Sjogin has a Sister Ship!

It’s true. This past Tuesday I checked my personal email after lunch and found a note from Mike R. who lives in the Kansas City area. I believe it was sent the day he launched his very own Sjogin named Gramercy, faithfully building to Paul Gartside’s Plan #176. This is the gaff sloop version that Paul drew. Mike used traditional construction, with steam bent oak frames and cedar planking. And she has a topsail! And to top it all off, this is the first boat he has built.

That I’m shocked is to put it mildly. I know of several smaller versions under way and perhaps, as Mike has done, the full size version is being built somewhere, but this is Sjogin’s first sistership to my knowledge. Mike started in 2011, shortly after the plans were available. He said he built Gramercy “referencing 8 books, the internet, and the kindness of strangers”. He also mentioned auditing the WoodenBoat Forum and Hove to off Swan Point.

So here is Gramercy, Sjogin’s first sistership. I think Mr. Gullberg would be happy. I certainly am.


Gramercy
He she is on what is probably her maiden sail with the proud builder at the helm. This happy Skipper sure is. She has traditional canvas decks and the same toe rails as her very older sister.


Nice stern.
That stern looks familiar. I find it hard to believe that the lines taken off Sjogin and faired by Paul Gartside have resulted in this little gem.


Topsail too!
Here she is in a driveway, setting up the rig. Note the topsail! Just think of the strings to pull. The sails are by Carol Hasse, the bronze work by Port Townsend Foundry and R&W Rope helped with the rope work.

I’ll have some more photos soon, all of which were provided by Mike.

After a decade of of asking the world if anyone knows of Sjogin’s origins, I’m no closer to an answer but now know she’s well worth at least one copy.

• Directives
A. In the post about Sjogin's sister ship, who made Gramercy's sails?
B. Condense the paragraph of the post about Sjogin's sister ship that starts "It's true. This past Tuesday" into a short bulleted list that keeps its main facts.
C. Transcribe the post about Sjogin's sister ship word for word, beginning at the words "So here is Gramercy, Sjogin’s" and stopping after "this little gem.".

• Listed records
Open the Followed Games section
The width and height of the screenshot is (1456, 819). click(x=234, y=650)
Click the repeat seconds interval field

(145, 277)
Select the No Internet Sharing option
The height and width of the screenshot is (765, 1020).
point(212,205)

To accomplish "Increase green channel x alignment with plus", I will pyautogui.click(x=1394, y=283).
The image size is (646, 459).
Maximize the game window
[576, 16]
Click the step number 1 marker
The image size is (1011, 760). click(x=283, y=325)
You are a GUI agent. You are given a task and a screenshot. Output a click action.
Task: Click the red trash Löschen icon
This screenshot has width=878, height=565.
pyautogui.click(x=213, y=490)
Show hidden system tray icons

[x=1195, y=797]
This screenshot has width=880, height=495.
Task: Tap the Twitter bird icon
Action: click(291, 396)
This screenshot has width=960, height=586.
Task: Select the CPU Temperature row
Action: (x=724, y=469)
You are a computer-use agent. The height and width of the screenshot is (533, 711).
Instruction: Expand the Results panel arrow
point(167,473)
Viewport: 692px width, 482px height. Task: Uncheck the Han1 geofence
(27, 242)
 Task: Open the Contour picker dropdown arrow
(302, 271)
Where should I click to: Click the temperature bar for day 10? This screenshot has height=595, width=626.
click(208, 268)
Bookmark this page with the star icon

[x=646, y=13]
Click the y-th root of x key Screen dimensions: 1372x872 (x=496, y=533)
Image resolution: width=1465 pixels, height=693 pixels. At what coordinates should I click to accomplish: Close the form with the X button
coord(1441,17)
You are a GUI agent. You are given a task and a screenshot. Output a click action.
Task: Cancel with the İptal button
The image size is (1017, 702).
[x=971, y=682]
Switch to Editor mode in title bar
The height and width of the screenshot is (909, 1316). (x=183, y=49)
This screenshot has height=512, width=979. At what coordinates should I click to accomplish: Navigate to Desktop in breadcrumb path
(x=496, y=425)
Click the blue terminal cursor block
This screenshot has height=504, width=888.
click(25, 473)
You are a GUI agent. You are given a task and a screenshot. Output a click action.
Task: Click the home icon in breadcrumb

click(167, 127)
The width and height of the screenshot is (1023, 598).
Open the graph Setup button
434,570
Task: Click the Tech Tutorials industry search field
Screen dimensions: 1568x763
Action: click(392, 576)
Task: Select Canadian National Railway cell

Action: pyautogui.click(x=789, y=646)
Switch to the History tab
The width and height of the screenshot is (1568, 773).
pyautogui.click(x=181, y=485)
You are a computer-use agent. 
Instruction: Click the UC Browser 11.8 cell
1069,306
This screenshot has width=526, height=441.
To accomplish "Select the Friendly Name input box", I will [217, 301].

• Results of the tasks
A. Carol Hasse made the sails.

B.
- Mike R., who lives in the Kansas City area, sent an email, probably on the day he launched his own Sjogin, named Gramercy.
- He built her faithfully to Paul Gartside's Plan #176, the gaff sloop version.
- Construction is traditional: steam-bent oak frames and cedar planking.
- She carries a topsail.
- Gramercy is the first boat Mike has built.

C.
So here is Gramercy, Sjogin’s first sistership. I think Mr. Gullberg would be happy. I certainly am.


Gramercy
He she is on what is probably her maiden sail with the proud builder at the helm. This happy Skipper sure is. She has traditional canvas decks and the same toe rails as her very older sister.


Nice stern.
That stern looks familiar. I find it hard to believe that the lines taken off Sjogin and faired by Paul Gartside have resulted in this little gem.